En su último libro Imperial Grunts (”Soldados imperiales”), Kaplan parte de un hecho evidente pero olvidado: el futuro del imperialismo no sólo se decide en los salones de lujo de la Casa Blanca, o en las oficinas de estrategia del Pentágono, o en la plenarias de Babel de la ONU, sino también en el campo de batalla, en la periferia. Uno de los epígrafes del libro plantea el argumento con elocuencia: “el imperialismo avanzó históricamente no como resultado de presiones comerciales o políticas que vinieron desde Londres, Paris, Berlín, San Petersburgo o Washington, sino, principalmente, porque algunos hombres en la periferia, en su mayoría soldados, presionaron para ampliar las fronteras del imperio, mucha veces sin ordenes, o incluso en contra de las ordenes”.
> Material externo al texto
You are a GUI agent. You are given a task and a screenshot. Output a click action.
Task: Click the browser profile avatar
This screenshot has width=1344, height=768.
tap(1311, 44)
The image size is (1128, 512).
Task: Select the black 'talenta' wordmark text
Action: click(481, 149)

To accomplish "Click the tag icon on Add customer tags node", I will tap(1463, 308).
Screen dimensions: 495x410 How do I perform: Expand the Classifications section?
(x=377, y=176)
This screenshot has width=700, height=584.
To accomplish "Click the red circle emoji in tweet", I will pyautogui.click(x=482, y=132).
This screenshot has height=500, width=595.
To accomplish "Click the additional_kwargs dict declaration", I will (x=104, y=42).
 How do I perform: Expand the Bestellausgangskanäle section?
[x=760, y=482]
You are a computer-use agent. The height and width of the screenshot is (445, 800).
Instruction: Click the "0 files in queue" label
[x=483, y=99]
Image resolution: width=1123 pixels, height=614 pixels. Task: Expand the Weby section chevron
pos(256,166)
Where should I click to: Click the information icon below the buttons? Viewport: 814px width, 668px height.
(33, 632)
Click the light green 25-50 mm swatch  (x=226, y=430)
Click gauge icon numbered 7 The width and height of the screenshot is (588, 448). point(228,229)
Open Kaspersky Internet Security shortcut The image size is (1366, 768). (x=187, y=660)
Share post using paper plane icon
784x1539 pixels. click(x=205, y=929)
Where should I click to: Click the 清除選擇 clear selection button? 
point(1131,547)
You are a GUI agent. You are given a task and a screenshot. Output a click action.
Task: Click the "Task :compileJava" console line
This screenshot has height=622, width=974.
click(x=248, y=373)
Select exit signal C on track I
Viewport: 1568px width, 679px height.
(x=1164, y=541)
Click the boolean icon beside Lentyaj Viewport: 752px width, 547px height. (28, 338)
Armado con su realismo esclarecedor, Kaplan estuvo hace tres años en Colombia: estaba comiendo en un restaurante bogotano cuando explotó la bomba de El Nogal. Su testimonio de ese viaje, publicado en el libro de marras, nos permite no sólo apreciar el conflicto a través de los ojos de un reportero sin par, sino también entender el papel de las fuerzas armadas estadounidenses en Colombia. “El futuro del conflicto militar en el mundo puede medirse mejor en Colombia que en Irak”, escribió Kaplan. “En Colombia fui testigo de las tácticas que emplearan los Estados Unidos para controlar un mundo incontrolable”.
Las tácticas están basadas en una lógica simple. “El imperialismo no es tanto un asunto de conquista como un tema de entrenamiento de los ejércitos locales”. Pero como los ejércitos son irreformables sin un cambio social y cultural de fondo, la tarea debe concentrarse en el adiestramiento de unidades elite (o especiales) por parte de los mejores instructores del ejército estadounidense. Así se hizo en El Salvador y así se está haciendo en Colombia. “¿Qué tan bueno es el ejercito colombiano?”, le preguntó Kaplan a uno de los instructores. “El conjunto de soldados rasos es débil, los sargentos no tienen iniciativa…pero nada importa excepto conseguir que algunas de las unidades especiales sean capaces de llegar hasta las cabecillas de la Farc”.
El objetivo es preciso, unilateral: destruir el liderzazo de la guerrilla, deshacer el centro de gravedad de las FARC. Tanto así que los instructores parecen aburridos en su papel secundario, dispuestos a asumir la tarea principal por ellos mismos, impacientes con la justicia colombiana y las demandas de la comunidad internacional, ignorantes del contexto general, despreocupados por el futuro del conflicto. Son simples piezas de intercambio en el refinamiento de una táctica sin estrategia.